Throughout December, we are sharing our top 10 data protection ‘Christmyths’. These Christmyths highlight some of the common data protection misconceptions that we come across – but sprinkled with a dusting of festive humour. With the help of Alison Jones, our eponymous and effervescent caricature DPO, we share these misconceptions with you, explain the reality behind them and present the best practice alternatives to consider. Merry Christmas.
Cloud providers operate a ‘shared responsibility model’. Therefore, whilst the likes of AWS or Azure, or your cloud CRM provider will be responsible for the security of the physical platform, it is still your responsibility to ensure you use strong passwords, you disable unused user accounts and train your staff to not fall foul of malware, phishing and social engineering scams.
Anonymising data is a robust measure to protect personal data. However, it is more complicated than simply removing names. To truly anonymise data you must ensure that other identifiers cannot be used in order to ascertain the identity of the data subject. Examples include patient numbers, employee IDs and national insurance numbers etc that could be combined from other datasets therefore uniquely reidentify the individual.
Restricting access to systems and data using strong passwords that are difficult to guess is fundamental. However, how and where you store those passwords is equally important. Passwords should never be stored in plain text. Cloud-based password managers, such as LastPass, can store all your passwords in a secure, encrypted database that uses multi-factor authentication to ensure that only those authorised have access.
Phishing attacks are becoming not only more frequent, but also more sophisticated. Consider the fact that your colleagues’ names may be in the public domain, for example, on your company website, so be extra vigilant. If you are ever unsure, contact that person directly to verify that the email is legitimate before clicking any links or opening any attachments. You should be especially cautious where emails ask you to login to accounts, verify credentials or provide bank account details.
Using SaaS platforms will certainly help to keep your data secure and contribute to your overall compliance with data protection laws, such as the GDPR. However, their use alone does not mean your entire organisation is compliant with data protection laws. Ensuring you have a lawful basis for processing personal data, implementing retention policies, minimising data gathering, providing staff training, responding to individuals’ rights requests and performing vendor and supplier due diligence are also fundamental to your organisation’s ability to demonstrate compliance and to be accountable for the personal data you process.

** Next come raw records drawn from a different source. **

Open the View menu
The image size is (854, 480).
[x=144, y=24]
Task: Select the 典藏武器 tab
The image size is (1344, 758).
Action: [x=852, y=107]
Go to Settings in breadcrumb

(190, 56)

It may not always be obvious that your website collects personal data, but most websites do. Website platforms such as WordPress and tools such as Google Analytics, capture visitors’ personal data within ‘cookies’ and log files. Therefore, in order to comply with the Privacy and Electronic Communication Regulation (PECR) that sits alongside the GDPR, your website will need user consent before allowing certain types of Cookies, and you will also need to describe the purpose of each cookie in a cookies statement. To find out what cookies your site uses, use an online tool such as CookieServe.com.
Just because processing personal data in a particular way serves your organisation’s interests, it does not always mean that you can justifiably rely on ‘legitimate interest’ as your lawful basis for that processing. You must first complete a Legitimate Interests Assessment (LIA) that balances your company’s legitimate commercial interests against the impact it may have on employees’ interests, rights and freedoms. If you cannot demonstrate a balance between the two, then legitimate interest would not be an appropriate lawful basis upon which to rely.
Storing data on a removeable drive or USB stick may seem like a simple and inexpensive solution, but in practice it is not a suitable method for storing and protecting business data – especially sensitive ‘special category’ data as is likely to be found in an HR system. USB sticks can be easily lost or stolen, which presents significant data protection risks, and they can become easily corrupted. If you must store backups on any kind of removeable media, make sure the data is encrypted and password protected. Better still, store backups in the Cloud using encryption and multi-factor authentication. This way, the data can be securely accessed from multiple locations, but is likely to be better protected from loss and unauthorised access.
In addition to the commercial terms between you, contracts between controllers and processors exchanging personal data need to contain (or have addended) additional terms relating to how the personal data exchanged will be processed. They outline the responsibilities of each party so that the data controller retains control over the processing and both sides can be held accountable for their actions (or non-action). These clauses ensure that (amongst other things) your processors understand the safeguards they must have in place, breach notification responsibilities, supporting responses to individuals’ rights requests and what should happen to personal data when you stop working together. This way, each side is fully aware of what they need to do and where their liabilities sit if things go wrong.
Just because personal data is in the public domain does not necessarily mean that you can harvest it and repurpose it to fit your organisation’s own requirements. Platforms like LinkedIn have terms that outline how the personal data processed on their site can and can’t be used. Even if your organisation does get its data from the public domain, you are still required to demonstrate your own lawful basis for processing under the GDPR, and under other laws such as PECR if you are using data for email marketing.